Sunday, August 16, 2009

Square 50: Head space

Square 050

I have been reading Arctic Dreams by Barry Lopez, a series of meditative essays published in 1986 about his experiences in the high north latitudes. It was recommended by my friend Rebecca years ago and I have since read several of Lopez's books, some essays and some short fiction, but finally came across a used copy of the book itself on Bloor Street in Toronto recently. The chapters dwell thoughtfully on the landscape, anthropology and biology of the Arctic. The facts are a little dated; the text makes no reference to climate change or how it is threatening species, such as the polar bear, that depend on ice for habitat. But the writer paints timeless, vivid word pictures of an environment few of us will ever visit yet strangely crucial to life on Earth as we know it. He reflects laterally on human perception and consciousness, which makes the reading deeply engrossing.

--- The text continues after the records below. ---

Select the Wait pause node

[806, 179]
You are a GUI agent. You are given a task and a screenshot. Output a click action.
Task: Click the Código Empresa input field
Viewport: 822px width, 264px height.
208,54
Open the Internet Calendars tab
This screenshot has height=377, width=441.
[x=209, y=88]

I am attracted to Lopez because his life work has successfully explored the border between nature writing and fiction, the two genres that appeal to me most as a writer. His language is elegant and eloquent, elucidating a concept of mind transcending the human, seeping into cosmology. He almost persuades me to resume believing in a higher creative consciousness, though he rarely speaks directly to that matter. He demonstrates that Nature is greater than we can ever fathom, and we meddle with it at our peril. I have always believed that, whether or not I believed in a god.

I used to write more frequently in this same vein, but for some years my mind has been too cluttered. This problem became vividly apparent over the past week's vacation while I delved into more pages of this profound tome. I need to make more room for my own thoughts. The peaceful corners of my new apartment invite me to sit, reflect and write. Now I only have to make time for it. It's so easy to become obsessed with the million urgent and necessary matters that clutter a day.

Thursday evening I drove Marian and Kerri home from the cottage to Port Hope, and made the return journey along a quiet and forsaken road. Highway 35 winds through low hills and dense forest. On humid nights, trees along the roadside always shine as if with frost. About midnight a waning moon rose and began to appear periodically through clefts in the landscape, casting silver light across each lake I passed. It was a rich voyage for the senses.

I wanted to derive cogent insight from that motor pilgrimage, but nothing came to mind. All I knew was, I need to start making space in my head again. Maybe we all do. Are you too busy to look for lessons arising from your daily activities? You only are because, like me, you tell yourself so. Or you're so preoccupied you don't even ask the question.

Moonlight stretches along the road before me. The dotted line curves out of sight like the threads of yarn into future squares. I will continue to follow, and see what I find.